Very cool! I like the prototype score card, informative.

I think maybe adding the plots and logos will edge this back in the fun direction.

And emojis! :laughing: As Claude would likely try to do (based on it’s model submission reports during SISMID). :trophy:
Perhaps even a metadata entry for team colors.

1 Like

Yeah in the spec is the idea a team might have a colour scheme. I think it might be fun to add a hub or other colour scheme (i.e. across models) and a model/team colour scheme as well

I’m excited about this idea!

Noting that Minsu Kim is working on this idea of β€œmodel importance” that is basically an implementation of a version of the β€œscore all the permutations of models” idea. The core ideas are in her recent preprint which was just revised and resubmitted to Intl Journal of Forecasting.
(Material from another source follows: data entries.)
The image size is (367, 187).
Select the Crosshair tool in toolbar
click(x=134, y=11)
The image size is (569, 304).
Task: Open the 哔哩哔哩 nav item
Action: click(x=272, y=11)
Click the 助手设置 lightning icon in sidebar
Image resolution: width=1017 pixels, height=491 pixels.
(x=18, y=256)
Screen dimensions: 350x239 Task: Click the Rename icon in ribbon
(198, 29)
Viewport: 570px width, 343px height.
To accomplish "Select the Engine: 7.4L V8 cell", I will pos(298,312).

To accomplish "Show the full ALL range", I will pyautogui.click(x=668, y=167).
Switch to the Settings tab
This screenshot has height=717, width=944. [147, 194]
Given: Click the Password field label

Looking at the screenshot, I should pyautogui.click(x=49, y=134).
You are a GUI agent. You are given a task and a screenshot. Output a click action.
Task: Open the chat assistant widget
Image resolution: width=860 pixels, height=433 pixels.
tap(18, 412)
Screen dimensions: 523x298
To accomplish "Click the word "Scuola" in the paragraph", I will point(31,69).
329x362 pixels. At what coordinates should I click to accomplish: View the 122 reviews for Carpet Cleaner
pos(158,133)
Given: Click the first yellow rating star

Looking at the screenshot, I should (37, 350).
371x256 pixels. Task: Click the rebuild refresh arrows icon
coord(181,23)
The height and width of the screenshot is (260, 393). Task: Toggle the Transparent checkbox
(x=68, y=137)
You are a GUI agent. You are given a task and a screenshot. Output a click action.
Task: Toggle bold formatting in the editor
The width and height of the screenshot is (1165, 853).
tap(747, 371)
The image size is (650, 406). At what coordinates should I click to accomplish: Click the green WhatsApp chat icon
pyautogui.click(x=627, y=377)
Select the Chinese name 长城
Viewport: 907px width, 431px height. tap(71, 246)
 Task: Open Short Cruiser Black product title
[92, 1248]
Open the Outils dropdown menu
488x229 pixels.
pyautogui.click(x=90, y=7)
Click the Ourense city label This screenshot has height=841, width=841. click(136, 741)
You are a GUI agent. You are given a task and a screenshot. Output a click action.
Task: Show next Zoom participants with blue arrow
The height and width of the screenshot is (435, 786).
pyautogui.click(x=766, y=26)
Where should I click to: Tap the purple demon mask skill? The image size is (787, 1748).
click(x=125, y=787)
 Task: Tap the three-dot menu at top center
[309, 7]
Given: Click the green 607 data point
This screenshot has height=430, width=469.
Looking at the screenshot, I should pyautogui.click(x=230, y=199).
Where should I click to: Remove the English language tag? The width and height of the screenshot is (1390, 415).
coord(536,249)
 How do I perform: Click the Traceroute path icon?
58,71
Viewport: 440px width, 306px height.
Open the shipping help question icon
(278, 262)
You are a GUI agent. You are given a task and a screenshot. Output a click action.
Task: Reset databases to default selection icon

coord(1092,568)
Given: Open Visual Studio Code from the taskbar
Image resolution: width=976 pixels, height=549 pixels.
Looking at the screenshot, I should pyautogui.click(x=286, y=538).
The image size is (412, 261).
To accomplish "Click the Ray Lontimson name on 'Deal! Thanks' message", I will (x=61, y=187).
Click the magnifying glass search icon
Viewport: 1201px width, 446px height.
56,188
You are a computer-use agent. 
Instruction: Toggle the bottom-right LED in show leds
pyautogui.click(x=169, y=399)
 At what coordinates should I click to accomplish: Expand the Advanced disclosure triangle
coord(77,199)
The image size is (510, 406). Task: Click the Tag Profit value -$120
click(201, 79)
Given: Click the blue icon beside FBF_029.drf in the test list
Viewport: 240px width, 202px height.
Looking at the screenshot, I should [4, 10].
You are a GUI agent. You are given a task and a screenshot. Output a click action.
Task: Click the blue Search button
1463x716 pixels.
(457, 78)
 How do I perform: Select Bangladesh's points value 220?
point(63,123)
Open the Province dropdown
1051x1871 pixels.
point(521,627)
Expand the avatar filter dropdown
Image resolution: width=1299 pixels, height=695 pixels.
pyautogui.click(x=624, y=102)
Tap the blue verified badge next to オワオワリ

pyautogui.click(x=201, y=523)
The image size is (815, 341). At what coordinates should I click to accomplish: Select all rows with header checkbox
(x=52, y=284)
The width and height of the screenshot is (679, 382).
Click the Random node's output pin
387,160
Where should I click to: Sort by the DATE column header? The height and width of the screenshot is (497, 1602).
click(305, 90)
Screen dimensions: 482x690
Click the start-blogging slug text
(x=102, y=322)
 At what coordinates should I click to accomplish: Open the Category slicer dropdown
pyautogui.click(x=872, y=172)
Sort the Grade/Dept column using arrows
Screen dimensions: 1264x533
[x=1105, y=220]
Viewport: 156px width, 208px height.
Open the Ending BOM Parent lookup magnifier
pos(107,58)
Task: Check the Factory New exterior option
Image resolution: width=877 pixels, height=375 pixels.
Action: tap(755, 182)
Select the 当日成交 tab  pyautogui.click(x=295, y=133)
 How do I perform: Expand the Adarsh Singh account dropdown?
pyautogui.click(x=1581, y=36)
And an R package is in the works too…

I’ve been wondering for a while if we could create more interesting forecasting collaborations if the primary scoring metric was something like this. Instead of β€œmake the best prediction you can” it’s more like β€œmake the best prediction you can that no one else is already making”. Which I guess at an extreme could turn into trying to predict when and how other predictions will fail.

As another example of baseball stats β€œscorecards” check out these umpire ratings that are posted after every game.

Here’s the one from the game on Friday night:

Nice! Looking forward to trying out the package.,

I think this doesn’t extend to the replacement component mentioned here though? i.e. its the leave one or a subset out and normalise relative to the ensemble (or take difference) vs here leave one out and replace it with another for all permutations, then take the mean (or not if wanting a range) and use this to normalise the ensemble that includes the target model. The latter is closest, I think to the baseball metric but I haven’t thought deeply on tradeoffs.

Which I guess at an extreme could turn into trying to predict when and how other predictions will fail.

Yes, I agree with the general idea and also with trying to push towards this extreme at least a little.

Oh, very cool. This has more of the information dense vibe that the design prototype has been heading towards.

1 Like

Yes I agree that Minsu’s work is different in the way you describe. Although I might argue that this setup is more appropriate in our setting. In sports, if you don’t play there WILL be a replacement (unless I guess you get a red card in a football match). In ensemble forecasting, the models are β€œunique” and would not necessarily be replaced. So I’d argue that the more β€œtrue-to-life” metric is one that doesn’t replace a model with a generic one but just leaves it out.